A partial solution would be a targeted one per cent increase in the Canada Health Transfer. This would allow all provinces to meet their obligations under the CHA. It would largely cover physician and hospital costs in most countries (except for a few such as the US) and permit many new Canadians to visit friends and relatives back home. Quebec should not be allowed to opt out.
How could we afford this? Consider that the federal deficit is already $7 billion greater that predicted, not allowing for pharmacare and other promises. Rather than attempting to ensure compliance with only certain parts of the CHA, while ignoring other parts, Ottawa should be willing to update and amend the entire Act.
Dr. Eric Hoskins, in his national pharmacare plan, proposed modest user fees.

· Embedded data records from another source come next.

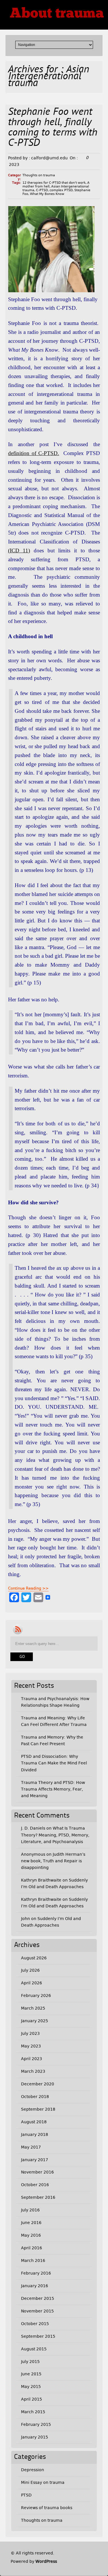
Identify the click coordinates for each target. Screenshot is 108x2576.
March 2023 (33, 2071)
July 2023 (30, 2033)
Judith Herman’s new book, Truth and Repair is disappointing (53, 1861)
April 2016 (31, 2248)
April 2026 (31, 1983)
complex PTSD (61, 190)
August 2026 (34, 1958)
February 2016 (36, 2273)
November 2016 (37, 2172)
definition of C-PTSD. (33, 453)
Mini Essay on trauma (43, 2482)
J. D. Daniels (33, 1828)
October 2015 (35, 2323)
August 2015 (34, 2349)
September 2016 (38, 2197)
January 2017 (34, 2159)
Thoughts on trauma (38, 175)
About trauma (57, 14)
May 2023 (31, 2046)
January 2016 (34, 2285)
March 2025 (33, 2008)
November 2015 (37, 2311)
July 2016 (30, 2210)
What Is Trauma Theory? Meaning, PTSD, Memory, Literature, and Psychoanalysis (55, 1835)
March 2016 (33, 2260)
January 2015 (34, 2437)
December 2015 (37, 2298)
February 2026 (36, 1995)
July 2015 (30, 2361)
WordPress (46, 2561)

Also nine provincial governments have been permitted by Ottawa to suggest private insurance for those travelling outside of Canada. Yet any discussion of user fees or privatization for basic medical and surgical services within Canada is taboo.
Ms. Hajdu should meet early this year with her provincial and territorial counterparts. She should also seek input from physicians, other health professionals, and patients with first-hand knowledge of blended public/private health delivery systems with shorter wait times in Australia, New Zealand, Taiwan, and most of the European countries, and be open-minded about borrowing methods to improve the efficiency of our own program. Possibly she or provincial medical associations could organize a series of town hall meetings across the country. Topics would include how physicians are kept from abandoning the public system, relative wait times in both systems, how elderly and indigent patient are exempted from modest user fees, and how persons with preexisting illnesses are fully covered.
This will help to make our own medicare system more fiscally sustainable, and fairer to patients and physicians.